By booting with 'ignore_loglevel dyndbg="file drivers/pci/* +p"' I
suppose? No, that is not printed (but other debug lines from the pci
code are).

Side note: that "PCI-DMA: Using software bounce buffering for IO
>> (SWIOTLB)" message does show up on two other AMD machines I own as
well. One also has a Ryzen 8000, the other one a much older one.

And BTW a few bits of the latest development in the bugzilla ticket
(https://bugzilla.kernel.org/show_bug.cgi?id=219609 ):

* iommu=pt and amd_iommu=off seems to work around the problem (in
addition to disabling the iommu in the BIOS setup).

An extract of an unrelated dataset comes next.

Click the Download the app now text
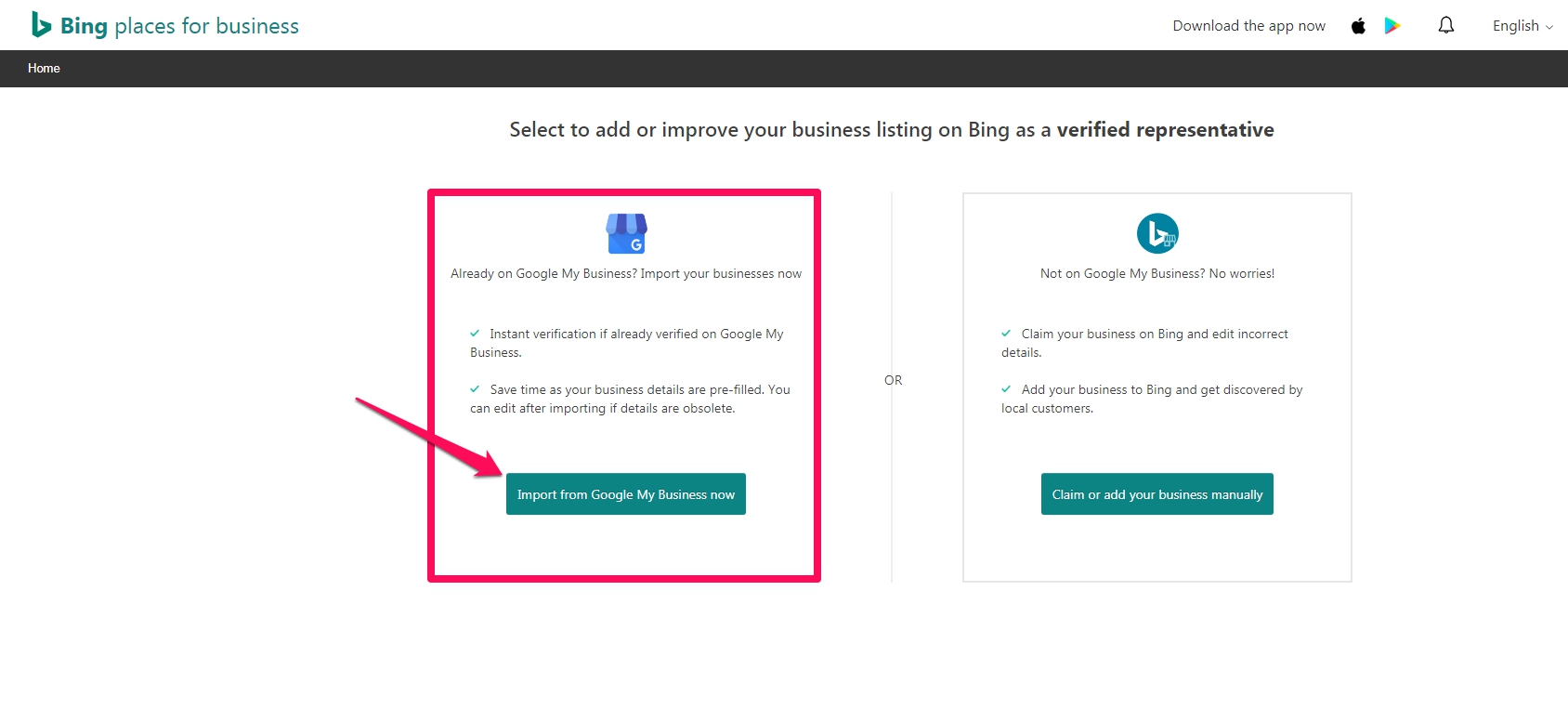 [1248, 26]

* Not totally sure, but it seems most or everyone affected is using a
Ryzen 8000 CPU -- and now one user showed up that mentioned a DeskMini
x600 with a Ryzen 7000 CPU is not affected (see ticket for details). But
that might be due to other aspects. A former colleague of mine who can
reproduce the problem will later test if a different CPU line really is
making a difference.

Ciao, Thorsten
Comment 47 Christoph Hellwig 2025-01-17 09:55:31 UTC
On Fri, Jan 17, 2025 at 10:51:09AM +0100, Thorsten Leemhuis wrote:
> By booting with 'ignore_loglevel dyndbg="file drivers/pci/* +p"' I
> suppose? No, that is not printed (but other debug lines from the pci
> code are).
> 
> Side note: that "PCI-DMA: Using software bounce buffering for IO
> >> (SWIOTLB)" message does show up on two other AMD machines I own as
> well. One also has a Ryzen 8000, the other one a much older one.
> 
> And BTW a few bits of the latest development in the bugzilla ticket
> (https://bugzilla.kernel.org/show_bug.cgi?id=219609 ):
> 
> * iommu=pt and amd_iommu=off seems to work around the problem (in
> addition to disabling the iommu in the BIOS setup).

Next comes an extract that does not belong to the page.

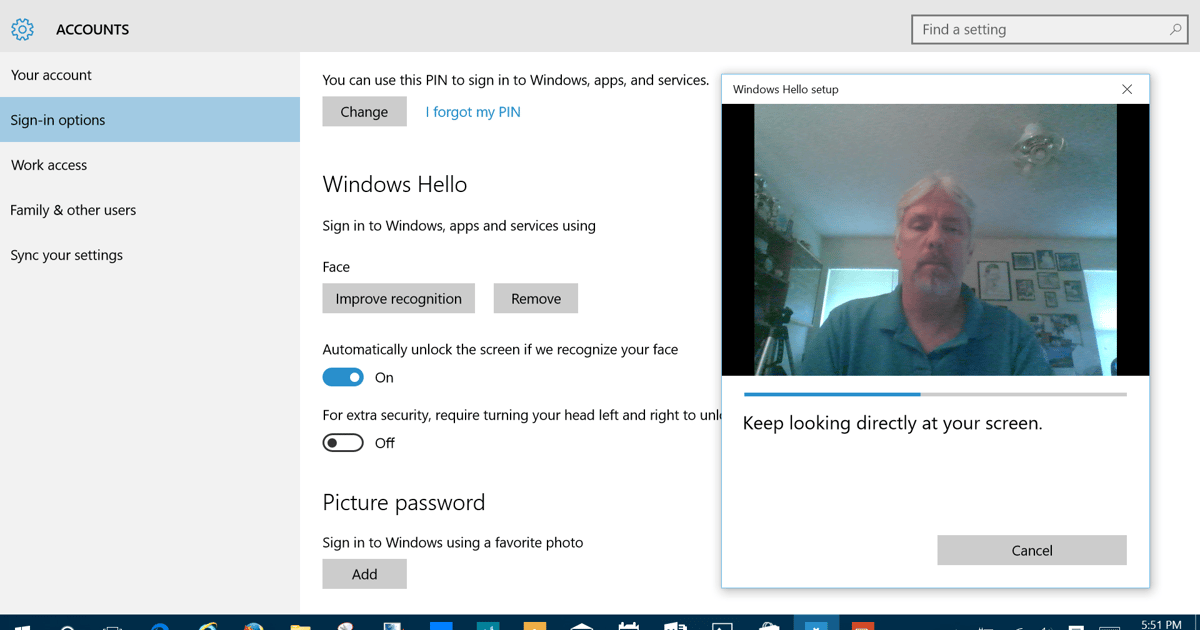Select Your account in the sidebar
This screenshot has height=630, width=1200.
(x=51, y=74)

That suggests the problem is related to the dma-iommu code, and
my strong suspect is the swiotlb bounce buffering for untrusted
device.  If you feel adventurous, can you try building a kernel
where dev_use_swiotlb() in drivers/iommu/dma-iommu.c is hacked
to always return false?
Comment 48 The Linux kernel's regression tracker (Thorsten Leemhuis) 2025-01-17 10:30:57 UTC
On 17.01.25 10:55, Christoph Hellwig wrote:
> On Fri, Jan 17, 2025 at 10:51:09AM +0100, Thorsten Leemhuis wrote:
>> By booting with 'ignore_loglevel dyndbg="file drivers/pci/* +p"' I
>> suppose? No, that is not printed (but other debug lines from the pci
>> code are).
>>
>> Side note: that "PCI-DMA: Using software bounce buffering for IO
>>>> (SWIOTLB)" message does show up on two other AMD machines I own as
>> well. One also has a Ryzen 8000, the other one a much older one.
>>
>> And BTW a few bits of the latest development in the bugzilla ticket
>> (https://bugzilla.kernel.org/show_bug.cgi?id=219609 ):
>>
>> * iommu=pt and amd_iommu=off seems to work around the problem (in
>> addition to disabling the iommu in the BIOS setup).
> 
> That suggests the problem is related to the dma-iommu code, and
> my strong suspect is the swiotlb bounce buffering for untrusted
> device.  If you feel adventurous, can you try building a kernel
> where dev_use_swiotlb() in drivers/iommu/dma-iommu.c is hacked
> to always return false?

Tried that, did not help: I still get corrupted data.

Ciao, Thorsten
Comment 49 Bruno Gravato 2025-01-17 13:36:44 UTC
On Fri, 17 Jan 2025 at 09:51, Thorsten Leemhuis
<regressions@leemhuis.info> wrote:
> * Not totally sure, but it seems most or everyone affected is using a
> Ryzen 8000 CPU -- and now one user showed up that mentioned a DeskMini
> x600 with a Ryzen 7000 CPU is not affected (see ticket for details). But
> that might be due to other aspects. A former colleague of mine who can
> reproduce the problem will later test if a different CPU line really is
> making a difference.

One other different aspect for that user besides the 7000 series CPU
is that he's using a wifi card as well (that sits in a M.2 wifi slot
just below the main M.2 disk slot), so I wonder if that may play a
role? I think most of us have no wifi card installed. I think I have a
M.2 wifi card on my former NUC, I'll see if it's compatible with the
deskmini and try it out.

The other reason could be some disk models aren't affected... I think
Stefan reported no issues on a Firecuda 520.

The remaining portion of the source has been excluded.